The standard say nothing about it, but basically nothing about performance guarantees in general. But in practice, if atomic<int> is lock-free, it's almost certain that atomic<int16_t> and atomic<int8_t> are also lock-free. I'd be surprised if there are any mainstream implementations where that's not true.

x86 hardware supports them directly, at the same speed as other operand-sizes. e.g. mov load/store, and for atomic RMWs, lock xadd byte [rdi], al exists in byte operand-size as well as word/dword/qword. Same for all other atomic RMW instructions, including xchg and cmpxchg.

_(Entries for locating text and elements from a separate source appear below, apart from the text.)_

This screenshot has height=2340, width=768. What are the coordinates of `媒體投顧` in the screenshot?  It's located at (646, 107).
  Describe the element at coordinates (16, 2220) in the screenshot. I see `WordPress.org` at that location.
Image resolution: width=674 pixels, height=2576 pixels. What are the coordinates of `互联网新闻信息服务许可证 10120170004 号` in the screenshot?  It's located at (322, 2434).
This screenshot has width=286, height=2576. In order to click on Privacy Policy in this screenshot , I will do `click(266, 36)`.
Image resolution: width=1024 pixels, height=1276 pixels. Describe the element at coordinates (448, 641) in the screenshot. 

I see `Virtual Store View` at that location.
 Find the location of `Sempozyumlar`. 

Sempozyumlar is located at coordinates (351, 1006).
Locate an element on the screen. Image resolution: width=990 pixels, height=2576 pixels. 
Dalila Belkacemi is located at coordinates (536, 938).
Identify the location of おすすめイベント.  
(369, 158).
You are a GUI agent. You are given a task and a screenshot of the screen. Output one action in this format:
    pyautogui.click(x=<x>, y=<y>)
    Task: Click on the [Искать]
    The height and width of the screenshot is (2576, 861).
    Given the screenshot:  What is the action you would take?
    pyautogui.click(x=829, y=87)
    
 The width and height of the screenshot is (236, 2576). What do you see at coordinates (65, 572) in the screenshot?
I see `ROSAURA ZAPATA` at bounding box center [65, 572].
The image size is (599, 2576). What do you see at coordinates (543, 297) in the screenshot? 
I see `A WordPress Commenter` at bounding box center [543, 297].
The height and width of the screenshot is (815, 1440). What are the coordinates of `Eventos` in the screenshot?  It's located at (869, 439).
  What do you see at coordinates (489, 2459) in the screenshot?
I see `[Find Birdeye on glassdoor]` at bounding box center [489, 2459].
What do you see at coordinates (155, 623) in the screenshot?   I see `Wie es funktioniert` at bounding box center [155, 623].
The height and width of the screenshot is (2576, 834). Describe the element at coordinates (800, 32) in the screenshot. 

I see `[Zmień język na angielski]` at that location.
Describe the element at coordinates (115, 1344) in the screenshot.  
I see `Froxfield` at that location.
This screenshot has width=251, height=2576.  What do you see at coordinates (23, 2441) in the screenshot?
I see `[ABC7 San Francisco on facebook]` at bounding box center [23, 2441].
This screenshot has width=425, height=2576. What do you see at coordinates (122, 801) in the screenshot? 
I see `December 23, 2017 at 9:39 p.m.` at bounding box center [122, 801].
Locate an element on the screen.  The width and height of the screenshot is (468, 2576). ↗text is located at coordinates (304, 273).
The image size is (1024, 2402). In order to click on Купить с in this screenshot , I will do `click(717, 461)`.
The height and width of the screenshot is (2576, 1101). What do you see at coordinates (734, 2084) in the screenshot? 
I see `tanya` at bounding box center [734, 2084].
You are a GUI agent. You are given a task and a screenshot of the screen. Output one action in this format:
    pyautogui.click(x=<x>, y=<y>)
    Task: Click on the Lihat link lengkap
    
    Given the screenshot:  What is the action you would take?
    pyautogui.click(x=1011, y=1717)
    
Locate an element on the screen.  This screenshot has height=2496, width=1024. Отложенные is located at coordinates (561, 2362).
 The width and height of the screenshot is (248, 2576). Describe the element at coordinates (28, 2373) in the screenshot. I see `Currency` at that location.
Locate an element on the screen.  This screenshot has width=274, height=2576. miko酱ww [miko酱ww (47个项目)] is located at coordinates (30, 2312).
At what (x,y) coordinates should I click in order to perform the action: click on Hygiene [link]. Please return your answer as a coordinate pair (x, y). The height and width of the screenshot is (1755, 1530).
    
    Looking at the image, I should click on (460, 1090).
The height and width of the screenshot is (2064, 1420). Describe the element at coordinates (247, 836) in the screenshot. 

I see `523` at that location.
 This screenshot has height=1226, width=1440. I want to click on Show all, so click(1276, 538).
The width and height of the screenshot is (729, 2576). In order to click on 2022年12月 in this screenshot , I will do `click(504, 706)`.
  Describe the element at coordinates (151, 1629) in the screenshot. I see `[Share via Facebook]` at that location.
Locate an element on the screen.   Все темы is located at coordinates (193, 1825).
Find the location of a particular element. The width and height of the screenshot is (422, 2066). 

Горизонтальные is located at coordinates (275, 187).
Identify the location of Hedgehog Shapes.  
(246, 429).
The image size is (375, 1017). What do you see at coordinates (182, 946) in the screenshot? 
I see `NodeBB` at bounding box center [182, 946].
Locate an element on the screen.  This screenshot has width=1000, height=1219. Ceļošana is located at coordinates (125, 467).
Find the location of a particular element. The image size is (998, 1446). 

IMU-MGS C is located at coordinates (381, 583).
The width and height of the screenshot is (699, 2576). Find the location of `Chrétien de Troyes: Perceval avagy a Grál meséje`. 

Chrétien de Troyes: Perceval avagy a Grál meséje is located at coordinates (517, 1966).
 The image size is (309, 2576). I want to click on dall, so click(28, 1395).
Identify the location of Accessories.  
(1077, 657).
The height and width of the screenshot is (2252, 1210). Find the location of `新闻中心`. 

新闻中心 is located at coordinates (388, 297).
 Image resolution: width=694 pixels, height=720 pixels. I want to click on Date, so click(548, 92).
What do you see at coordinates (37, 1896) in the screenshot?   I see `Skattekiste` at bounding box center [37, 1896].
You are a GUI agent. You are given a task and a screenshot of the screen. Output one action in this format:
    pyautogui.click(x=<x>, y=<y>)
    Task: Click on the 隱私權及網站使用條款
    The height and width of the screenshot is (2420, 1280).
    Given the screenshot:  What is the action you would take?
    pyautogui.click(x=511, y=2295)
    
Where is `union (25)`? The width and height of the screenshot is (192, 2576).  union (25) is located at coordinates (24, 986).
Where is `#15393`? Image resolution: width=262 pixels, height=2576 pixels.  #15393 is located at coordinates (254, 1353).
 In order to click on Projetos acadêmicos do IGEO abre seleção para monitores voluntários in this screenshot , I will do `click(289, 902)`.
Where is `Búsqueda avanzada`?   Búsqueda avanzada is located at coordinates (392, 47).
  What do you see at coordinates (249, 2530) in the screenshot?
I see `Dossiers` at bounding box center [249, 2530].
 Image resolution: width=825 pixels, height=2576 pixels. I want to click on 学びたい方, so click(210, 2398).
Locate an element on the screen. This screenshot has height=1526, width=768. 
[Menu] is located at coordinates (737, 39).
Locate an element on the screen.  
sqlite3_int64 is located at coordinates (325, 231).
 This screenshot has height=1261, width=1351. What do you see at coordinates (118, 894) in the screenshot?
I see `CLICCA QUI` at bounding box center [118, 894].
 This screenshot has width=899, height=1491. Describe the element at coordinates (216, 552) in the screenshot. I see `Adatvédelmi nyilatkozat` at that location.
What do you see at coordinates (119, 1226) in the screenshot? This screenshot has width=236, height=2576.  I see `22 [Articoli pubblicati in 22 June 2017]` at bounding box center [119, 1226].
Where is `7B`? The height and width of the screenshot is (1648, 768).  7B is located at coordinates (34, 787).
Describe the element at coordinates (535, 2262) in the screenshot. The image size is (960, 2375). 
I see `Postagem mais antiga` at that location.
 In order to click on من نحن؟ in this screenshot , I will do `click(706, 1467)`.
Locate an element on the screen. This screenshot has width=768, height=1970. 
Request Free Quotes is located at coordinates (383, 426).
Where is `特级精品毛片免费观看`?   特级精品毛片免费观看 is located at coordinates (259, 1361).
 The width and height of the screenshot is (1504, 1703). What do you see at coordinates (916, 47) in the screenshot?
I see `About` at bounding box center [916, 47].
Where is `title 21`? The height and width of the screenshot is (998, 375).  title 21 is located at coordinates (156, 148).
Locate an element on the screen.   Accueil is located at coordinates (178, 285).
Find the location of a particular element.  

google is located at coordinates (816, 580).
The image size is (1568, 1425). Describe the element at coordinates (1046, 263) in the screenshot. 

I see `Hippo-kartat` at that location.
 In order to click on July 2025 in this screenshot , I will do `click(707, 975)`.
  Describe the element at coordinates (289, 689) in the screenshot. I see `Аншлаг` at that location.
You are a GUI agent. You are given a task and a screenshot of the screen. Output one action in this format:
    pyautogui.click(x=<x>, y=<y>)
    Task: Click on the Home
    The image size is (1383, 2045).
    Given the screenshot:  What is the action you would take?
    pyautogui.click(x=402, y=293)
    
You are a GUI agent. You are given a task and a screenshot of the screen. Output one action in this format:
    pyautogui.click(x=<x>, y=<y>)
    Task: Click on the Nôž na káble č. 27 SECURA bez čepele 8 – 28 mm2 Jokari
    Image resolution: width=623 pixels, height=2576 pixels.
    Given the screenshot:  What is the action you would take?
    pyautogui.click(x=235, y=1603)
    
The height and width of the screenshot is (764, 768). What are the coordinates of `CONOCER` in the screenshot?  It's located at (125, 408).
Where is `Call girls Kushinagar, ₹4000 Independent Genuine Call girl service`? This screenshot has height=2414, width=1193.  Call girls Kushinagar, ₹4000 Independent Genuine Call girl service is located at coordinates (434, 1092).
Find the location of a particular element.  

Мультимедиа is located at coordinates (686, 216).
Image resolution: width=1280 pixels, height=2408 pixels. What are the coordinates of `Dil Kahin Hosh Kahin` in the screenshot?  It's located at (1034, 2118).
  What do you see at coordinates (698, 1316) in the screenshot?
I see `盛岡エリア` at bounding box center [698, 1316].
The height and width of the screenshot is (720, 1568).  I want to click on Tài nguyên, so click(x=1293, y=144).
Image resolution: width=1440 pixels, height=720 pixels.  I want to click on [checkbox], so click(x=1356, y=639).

Other ISAs may have minor slowdowns for narrow stores (and maybe also loads), like a cycle of extra latency for a pure-load or pure-store. This is pretty much negligible compared to inter-core latency, and pretty minor even when a cache line is already hot. See Are there any modern CPUs where a cached byte store is actually slower than a word store? (it's not unique to atomic operations.)

Most non-x86 ISAs also have byte and 16-bit versions of the same instructions they provide for atomic RMWs, like ARM ldrexb / strexb.

Of course for an atomic RMW, it's also safe to do an RMW of the containing word, and that can be done "naturally" with minimal extra work for a fetch_or or other bitwise boolean, or a CAS. But I think most widely used ISAs have direct support for byte and 16-bit operations, so don't need that trick.